Fig. 1: Volumetric localization microscopy (VLM) with deep learning.

a Imaging and processing pipeline of VLM. Single-molecule image sequences are captured with a high-resolution Fourier light-field microscope. Raw frames are preprocessed, cropped, and fed into the volumetric reconstruction network (V-Net) for 3D reconstruction. Output volumes are partitioned into sub-regions for processing with the localization network (L-Net) and then concatenated into final super-resolved volumes. Optional drift correction ensures spatial fidelity. MLA, microlens array; CAM, camera sensor. b Schematic of V-Net, trained to decode 3D emitter positions from 2D light-field projections.
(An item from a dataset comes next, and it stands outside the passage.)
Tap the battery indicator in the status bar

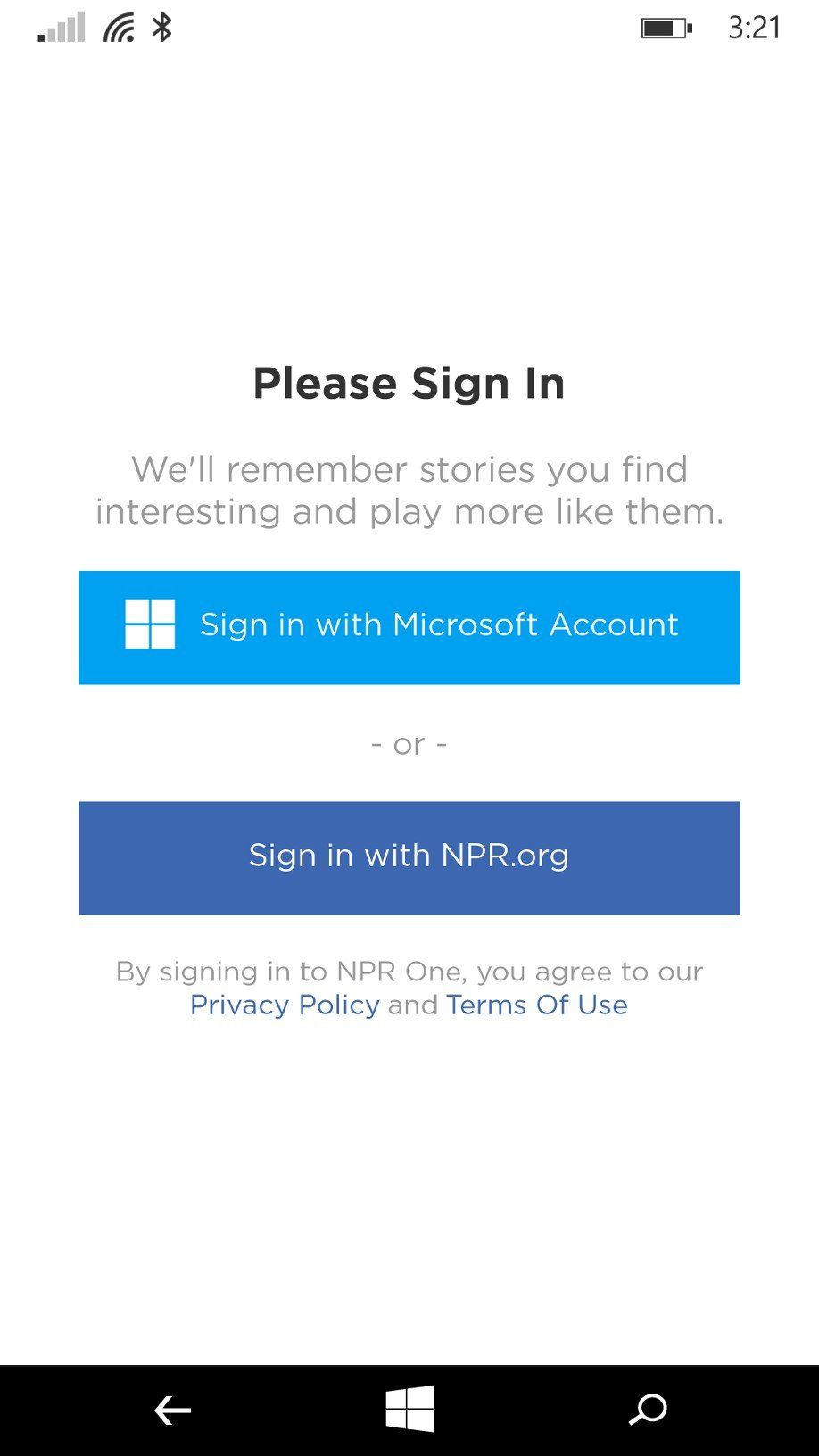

Inputs (light-field projections of 3D-distributed simulated beads) are transformed into reconstructed 3D volumes, with reconstruction loss calculated against ground-truth wide-field point-spread functions (lower left block, Simulated beads convolve with WF PSF). c Schematic of L-Net, trained to predict super-resolved 3D emitter locations. Inputs are formed by convolving ground-truth simulated emitter positions with 3D Gaussian ellipsoids (lower left block, Simulated locations convolve with Gauss) that match V-Net output resolution, with localization loss computed between predicted super-resolution and ground-truth volumes.